**PROMPT**: Records follow. Pull out every line that contains "will".

*** Opening SUPPLIED RECORDS ***

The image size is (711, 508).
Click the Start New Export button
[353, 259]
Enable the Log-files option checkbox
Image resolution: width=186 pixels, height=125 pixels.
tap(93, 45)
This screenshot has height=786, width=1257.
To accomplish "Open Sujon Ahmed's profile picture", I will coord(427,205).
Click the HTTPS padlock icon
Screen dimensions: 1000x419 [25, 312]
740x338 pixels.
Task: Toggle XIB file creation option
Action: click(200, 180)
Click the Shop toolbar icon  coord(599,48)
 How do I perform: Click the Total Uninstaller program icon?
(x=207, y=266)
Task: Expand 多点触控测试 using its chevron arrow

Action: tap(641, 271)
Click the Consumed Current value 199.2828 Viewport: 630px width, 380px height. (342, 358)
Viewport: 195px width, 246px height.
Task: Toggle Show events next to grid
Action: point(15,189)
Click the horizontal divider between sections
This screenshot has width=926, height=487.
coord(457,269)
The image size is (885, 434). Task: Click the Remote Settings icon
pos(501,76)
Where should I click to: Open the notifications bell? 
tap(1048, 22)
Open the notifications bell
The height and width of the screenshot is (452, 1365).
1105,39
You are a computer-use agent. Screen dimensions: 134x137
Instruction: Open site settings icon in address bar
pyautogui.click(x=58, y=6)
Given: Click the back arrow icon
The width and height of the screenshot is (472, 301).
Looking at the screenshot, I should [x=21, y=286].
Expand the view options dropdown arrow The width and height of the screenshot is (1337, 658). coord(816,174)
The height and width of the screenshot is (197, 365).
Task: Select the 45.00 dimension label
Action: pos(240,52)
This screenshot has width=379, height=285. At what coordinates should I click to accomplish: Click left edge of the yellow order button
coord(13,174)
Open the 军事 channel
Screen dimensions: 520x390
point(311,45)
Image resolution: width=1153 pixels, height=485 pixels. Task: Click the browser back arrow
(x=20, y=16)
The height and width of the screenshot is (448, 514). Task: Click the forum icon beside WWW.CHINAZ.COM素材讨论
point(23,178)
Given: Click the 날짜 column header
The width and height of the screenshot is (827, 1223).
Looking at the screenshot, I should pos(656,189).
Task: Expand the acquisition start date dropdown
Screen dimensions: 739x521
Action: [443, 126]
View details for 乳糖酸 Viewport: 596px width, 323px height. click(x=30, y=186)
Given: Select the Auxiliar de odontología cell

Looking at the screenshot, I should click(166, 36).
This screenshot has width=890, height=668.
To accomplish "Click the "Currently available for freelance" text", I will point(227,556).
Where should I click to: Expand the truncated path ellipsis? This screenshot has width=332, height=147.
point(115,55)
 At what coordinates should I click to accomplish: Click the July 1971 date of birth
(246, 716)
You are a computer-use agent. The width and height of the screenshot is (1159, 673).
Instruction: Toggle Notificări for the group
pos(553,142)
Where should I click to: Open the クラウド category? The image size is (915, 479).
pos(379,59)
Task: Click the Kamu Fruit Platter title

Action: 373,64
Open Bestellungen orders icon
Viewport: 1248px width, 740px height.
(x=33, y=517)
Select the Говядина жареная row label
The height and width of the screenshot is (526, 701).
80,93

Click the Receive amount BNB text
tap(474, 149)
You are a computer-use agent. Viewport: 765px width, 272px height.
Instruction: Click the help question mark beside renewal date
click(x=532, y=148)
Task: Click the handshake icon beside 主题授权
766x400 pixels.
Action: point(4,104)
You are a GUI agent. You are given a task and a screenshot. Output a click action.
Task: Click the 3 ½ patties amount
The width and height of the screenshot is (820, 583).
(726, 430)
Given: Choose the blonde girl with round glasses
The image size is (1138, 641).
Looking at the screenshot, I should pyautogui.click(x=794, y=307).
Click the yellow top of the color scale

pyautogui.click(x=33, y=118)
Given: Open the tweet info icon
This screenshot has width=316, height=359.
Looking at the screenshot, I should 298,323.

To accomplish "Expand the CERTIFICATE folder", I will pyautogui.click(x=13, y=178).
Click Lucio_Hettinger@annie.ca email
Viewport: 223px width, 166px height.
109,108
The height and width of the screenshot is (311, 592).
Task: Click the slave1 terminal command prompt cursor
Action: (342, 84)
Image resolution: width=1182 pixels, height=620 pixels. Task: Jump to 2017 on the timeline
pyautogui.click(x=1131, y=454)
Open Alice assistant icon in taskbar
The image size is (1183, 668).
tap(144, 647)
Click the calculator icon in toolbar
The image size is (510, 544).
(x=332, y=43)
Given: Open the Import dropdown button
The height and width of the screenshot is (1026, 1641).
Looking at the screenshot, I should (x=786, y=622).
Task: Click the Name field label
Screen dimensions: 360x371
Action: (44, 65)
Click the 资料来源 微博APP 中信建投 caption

*** Closing SUPPLIED RECORDS ***

**TASK ANSWER**:
To accomplish "Open Sujon Ahmed's profile picture", I will coord(427,205).
To accomplish "Click the "Currently available for freelance" text", I will point(227,556).
To accomplish "Expand the CERTIFICATE folder", I will pyautogui.click(x=13, y=178).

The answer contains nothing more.